Problem to solve: Among the lines below, restate word for word only those from the line with "Click Gianluigi Donnarumma's" through the line with "This screenshot has height=720, width=1280.", with both end lines kept.

##### Provided entries #####

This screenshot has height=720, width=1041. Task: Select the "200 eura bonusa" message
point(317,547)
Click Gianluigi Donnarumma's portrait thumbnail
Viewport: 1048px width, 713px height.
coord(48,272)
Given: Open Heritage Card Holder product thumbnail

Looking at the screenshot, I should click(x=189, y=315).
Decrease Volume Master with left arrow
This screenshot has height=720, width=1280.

#####
##### Provided entries #####

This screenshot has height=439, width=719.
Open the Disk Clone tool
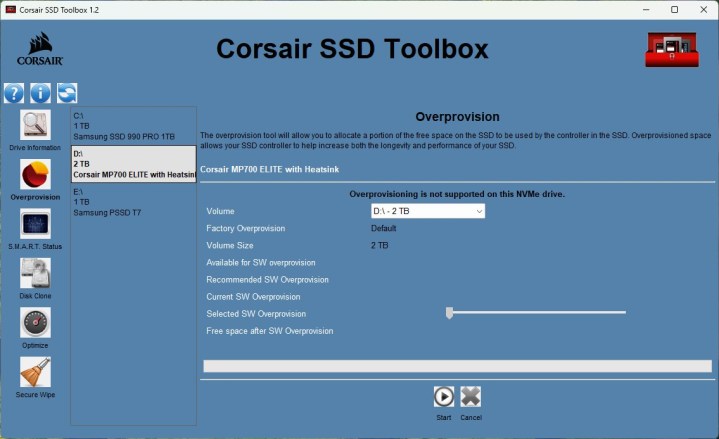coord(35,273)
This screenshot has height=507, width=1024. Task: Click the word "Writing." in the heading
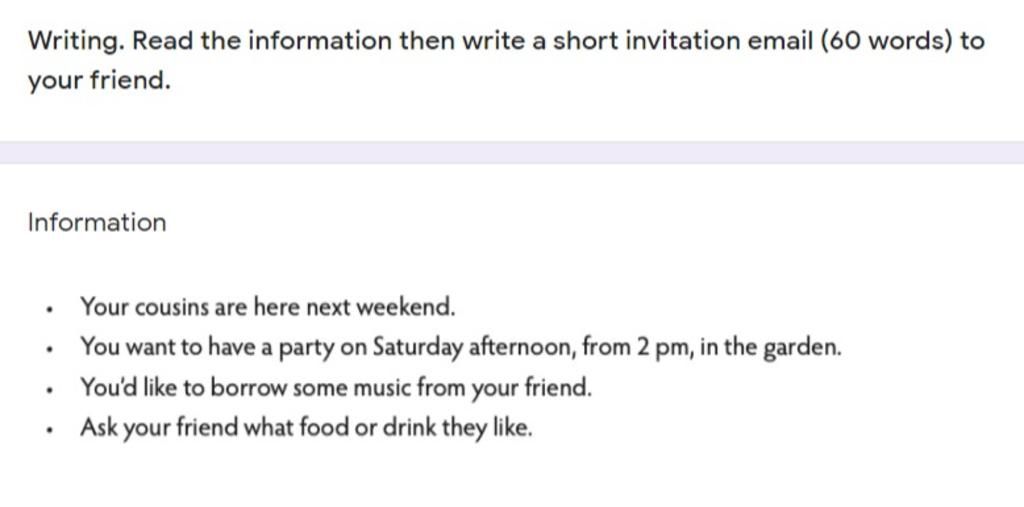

#####

Output of the task:
Click Gianluigi Donnarumma's portrait thumbnail
Viewport: 1048px width, 713px height.
coord(48,272)
Given: Open Heritage Card Holder product thumbnail

Looking at the screenshot, I should click(x=189, y=315).
Decrease Volume Master with left arrow
This screenshot has height=720, width=1280.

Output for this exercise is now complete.